Given request:
Please copy everything from the line containing "The height and width of the screenshot is (655, 954)." down to the line containing "Looking at the", with both of those lines included, and leave the pictures out of your copy.

Exercise inputs:
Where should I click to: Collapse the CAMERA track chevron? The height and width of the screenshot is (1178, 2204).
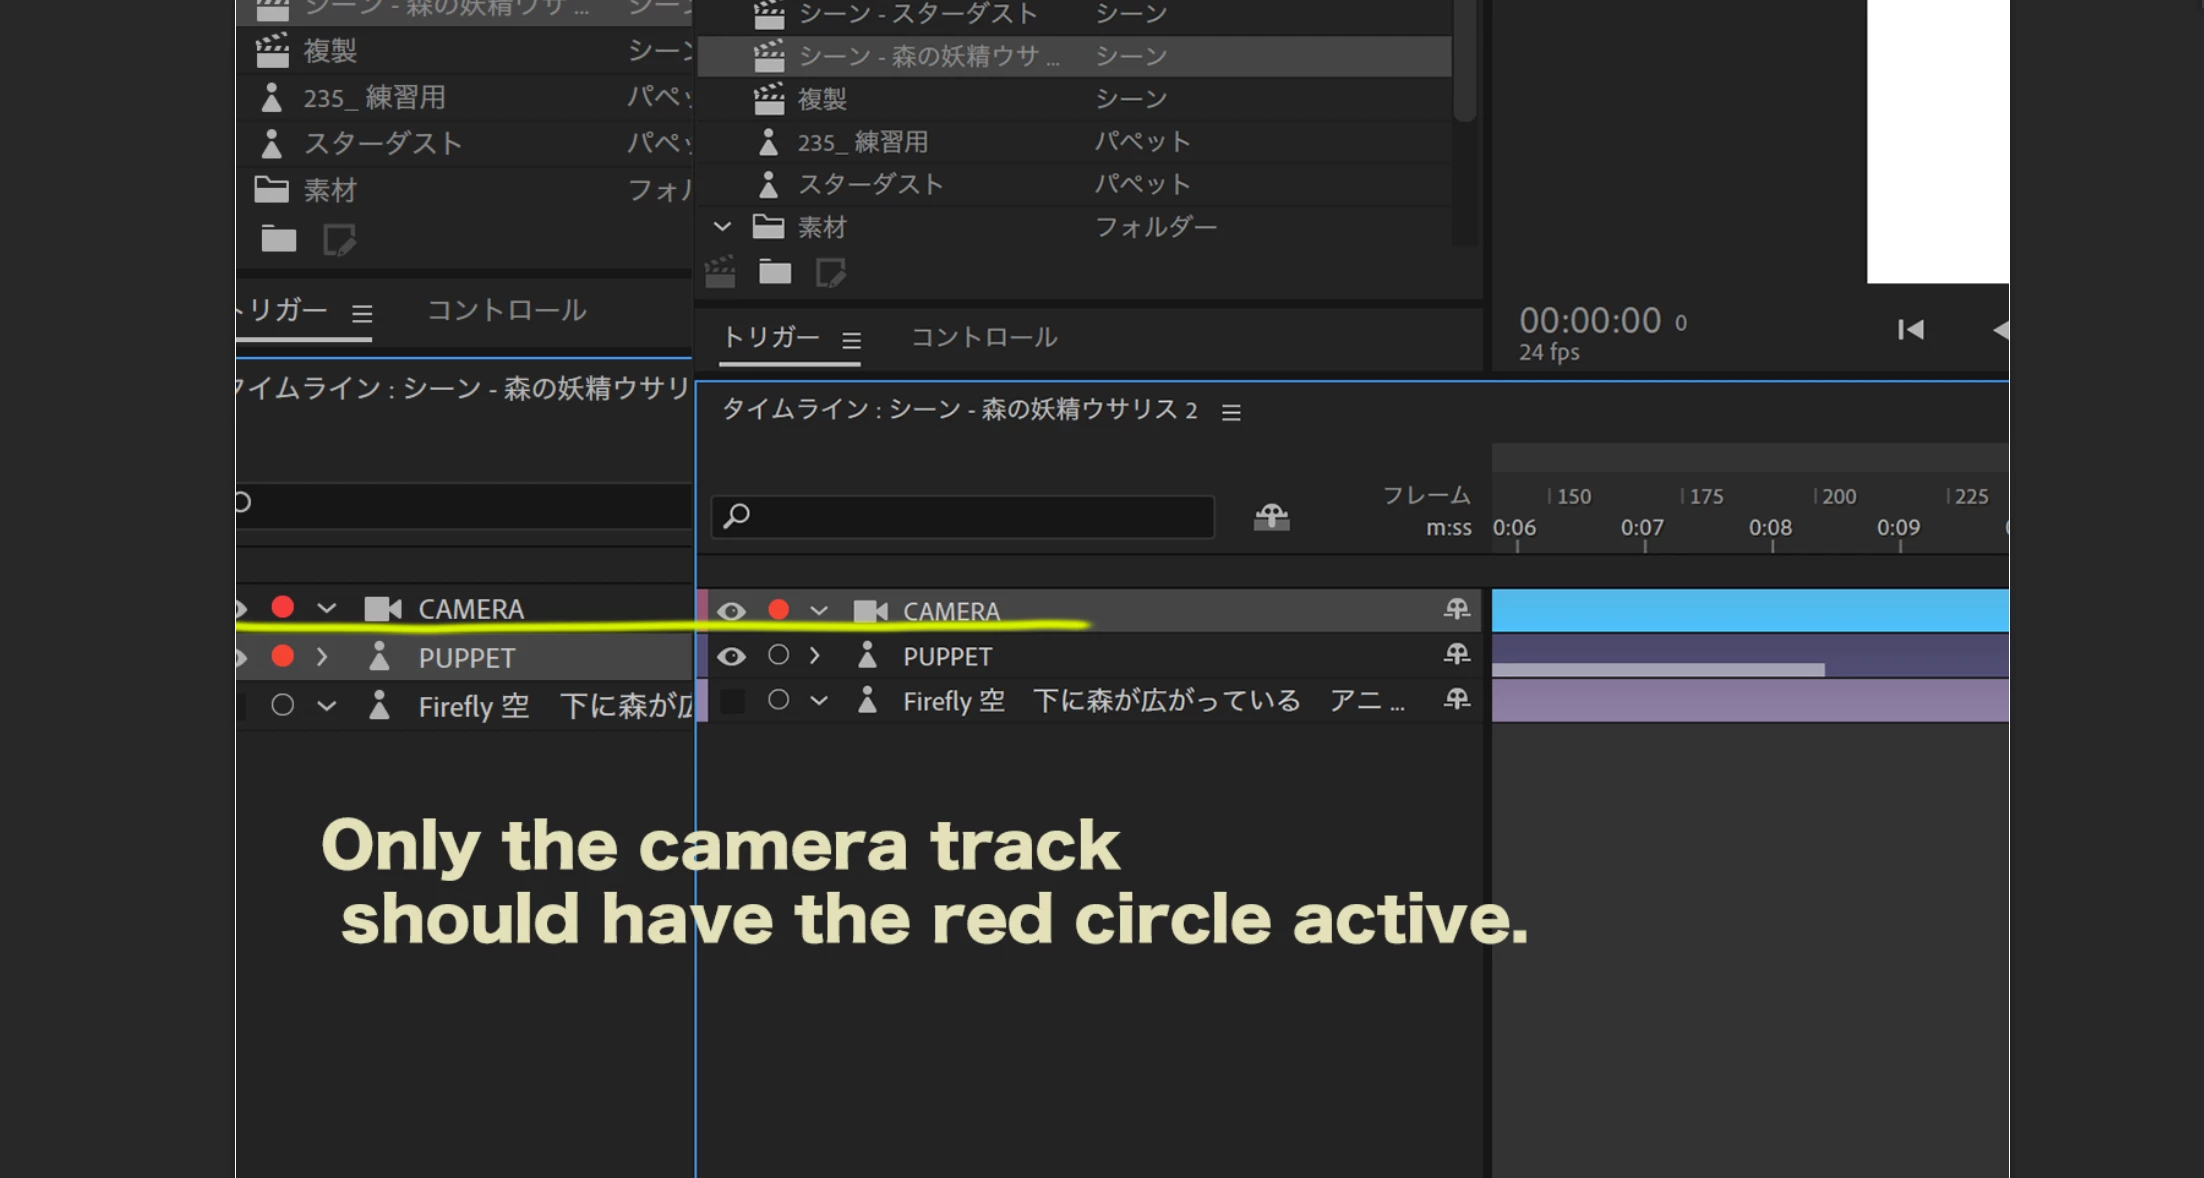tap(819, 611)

---

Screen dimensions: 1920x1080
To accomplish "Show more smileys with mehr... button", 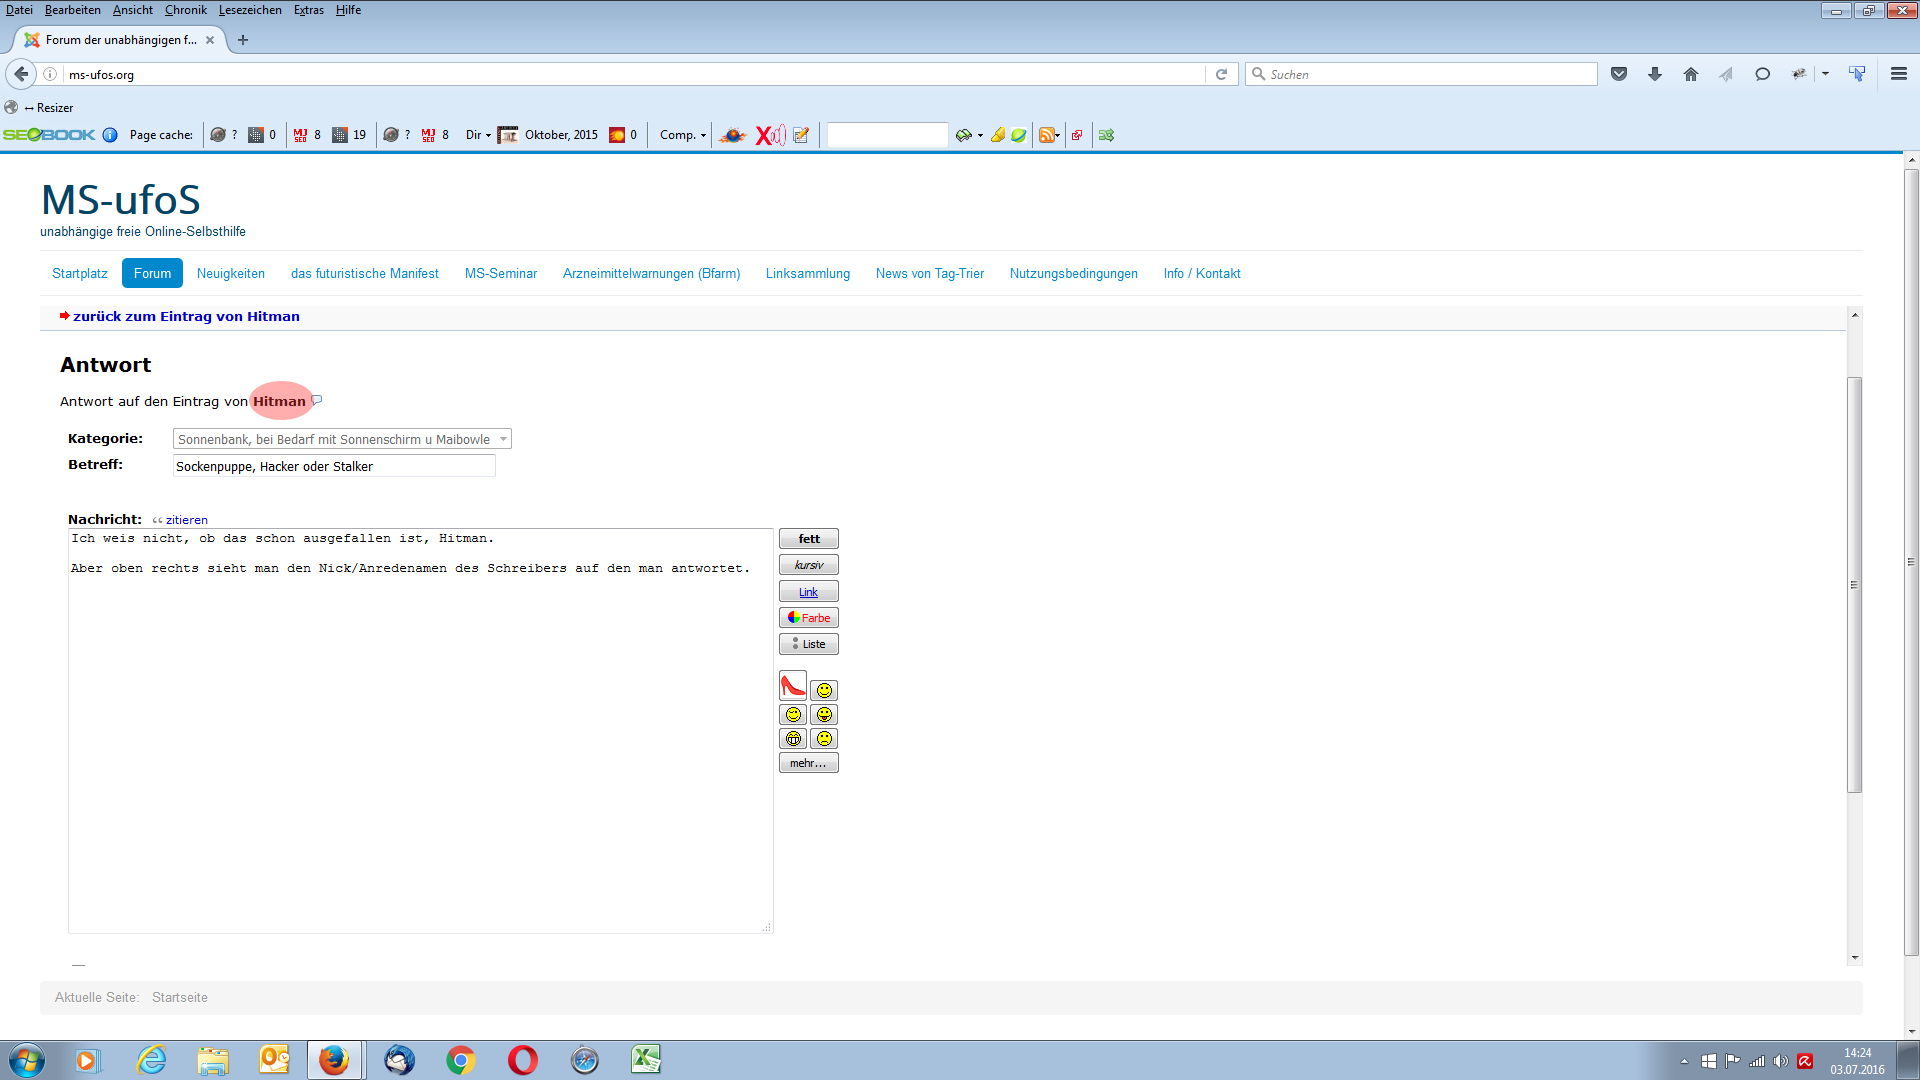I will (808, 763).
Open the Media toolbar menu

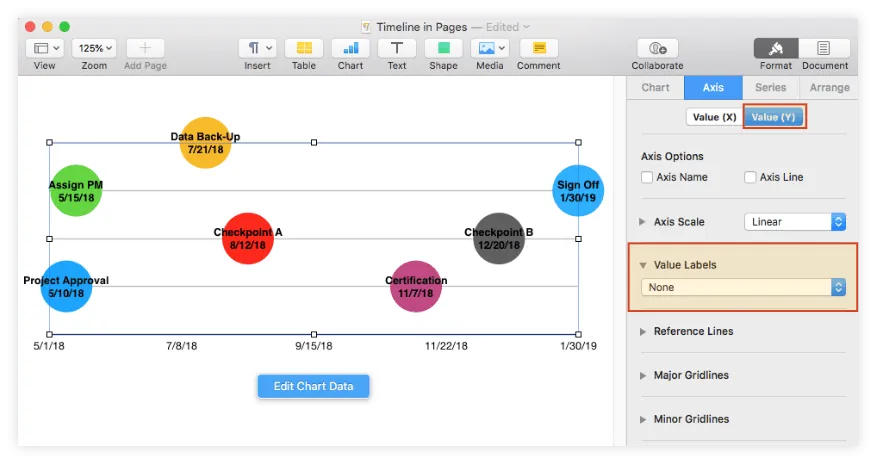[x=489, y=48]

* * *

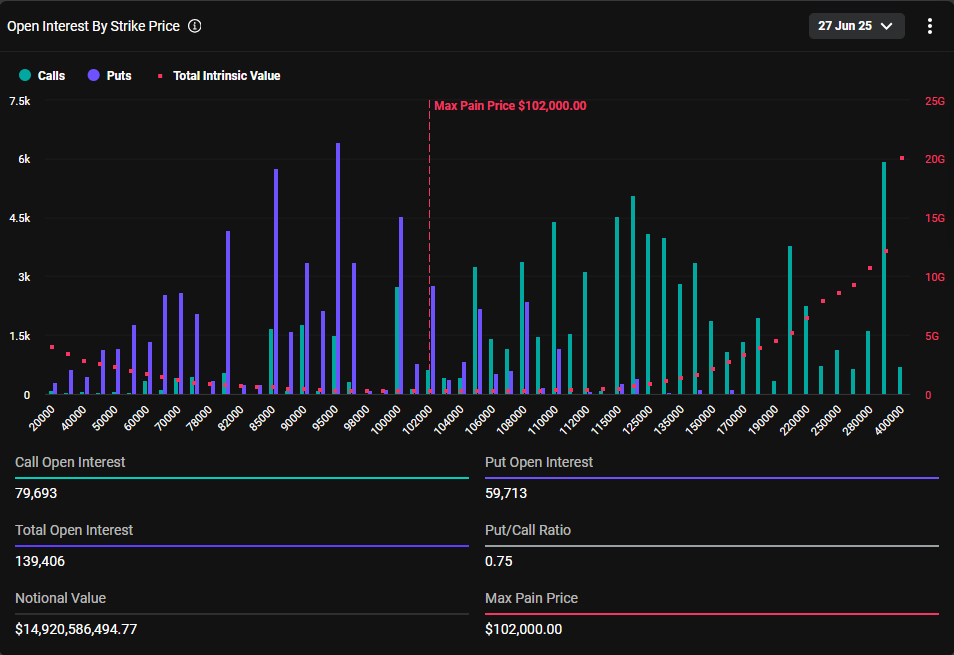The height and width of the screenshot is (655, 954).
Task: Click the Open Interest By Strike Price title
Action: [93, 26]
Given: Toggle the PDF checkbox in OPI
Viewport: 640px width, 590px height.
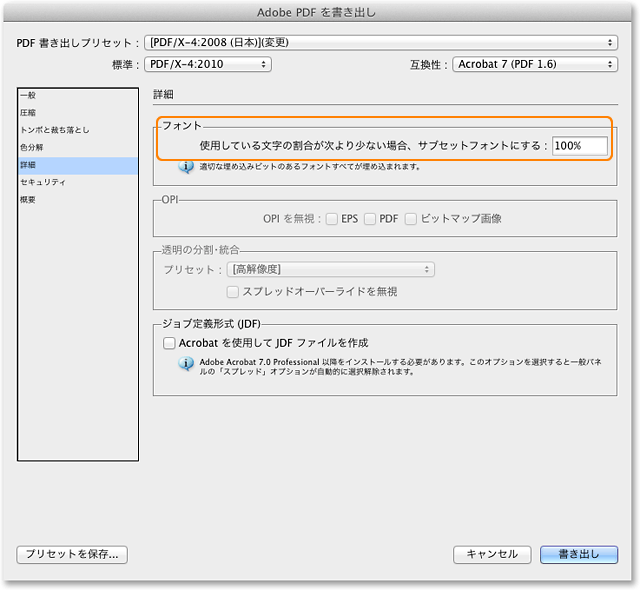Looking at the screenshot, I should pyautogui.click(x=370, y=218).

Solution:
The height and width of the screenshot is (655, 954).
Task: Click the Open Interest By Strike Price title
Action: [93, 26]
Given: Toggle the PDF checkbox in OPI
Viewport: 640px width, 590px height.
Looking at the screenshot, I should pyautogui.click(x=370, y=218).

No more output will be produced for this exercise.